Dar is crossed trained, meaning he can locate the odor of narcotics, missing people or hiding suspects. Over the years, Dar has helped to apprehend more than three dozen suspects and he’s located several others who were in need of assistance.
Over his career, Chief Holder says Dar had 127 deployments resulting in felony arrests; 40 deployments resulting in the apprehension of wanted subjects; seven deployments which resulted in either arrests or article locations resulting in murder convictions and 176 deployments resulting in narcotic finds, the largest being 55-pounds of Methamphetamine buried 5-feet underground. He has also located 23 lost children or elderly people suffering from dementia.

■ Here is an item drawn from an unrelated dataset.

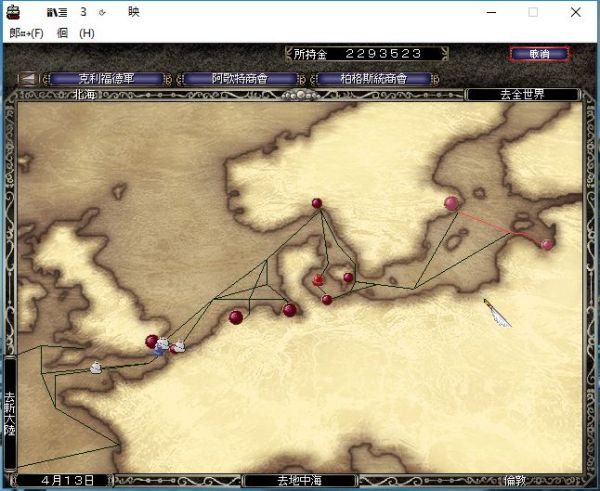This screenshot has width=600, height=491.
Task: Click the white quill feather cursor icon
Action: click(x=497, y=313)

“When you add all this together and factor in only one day when he did not work his normal shift due to illness, I doubt one could top this in any employee,” Chief Holder said. “Dar was our first K-9 and set the standard for the others. Obviously, Dar has been outstanding, however; without the dedication of Officer Echelmeier, the Dar’s career would not have been so rewarding. He will be missed and we wish him all the best in his retirement.”
Officer Echelmeier says it’s hard to pick just one memory of working with Dar, but he definitely won’t forget a stolen vehicle pursuit at 3 a.m. where he lost radio contact. The suspect crashed and fled on foot into the darkness. “I was able to locate him by hearing the screams from where Dar had apprehended him with a solid bite. Dar was just waiting for me to take the suspect into custody,” he said. “That guy got a good lesson on how impossible it is to hide from or outrun a dog.”
Echelmeier’s memories with Dar aren’t all about work. Off-duty, the K9 was just another member of the family who was taken on family vacations to Tahoe and Carmel. As for taking on another K9, Echelmeier says it wouldn’t be fair.
“It would be too difficult to bring another alpha dog into our household and more importantly, I wouldn’t feel right taking another dog to work with me while Dar is still with us,” he said. “The bond Dar and I share is so strong. He deserves the best. Most dogs are long retired before his age.”
Echelmeier doesn’t think retirement will suit Dar. “He loves to work and I know he will really miss it,” he said. “Dar would definitely be too sad to see me go to work without him, so (to ease his distress) my wife will probably take him for a walk while I sneak out.”
Every officer needs a hobby when they retire, and K9’s are no exception. “Of course, we’ll have to give him a new job to do too,” said Echelmeier. “One of his favorite things to do is locate all the lost tennis balls in the ivy surrounding the tennis courts by our house. We bring home at least two or three a day and he adds it to his mounting collection at home.”
The City of San Ramon will recognize Dar for his outstanding service during the City Council meeting at 7 p.m. on March 12. The public is invited to attend. Well-wishers may also attend a retirement ceremony for Dar on at the Community Center Terrace Room at 6 p.m. on March 21.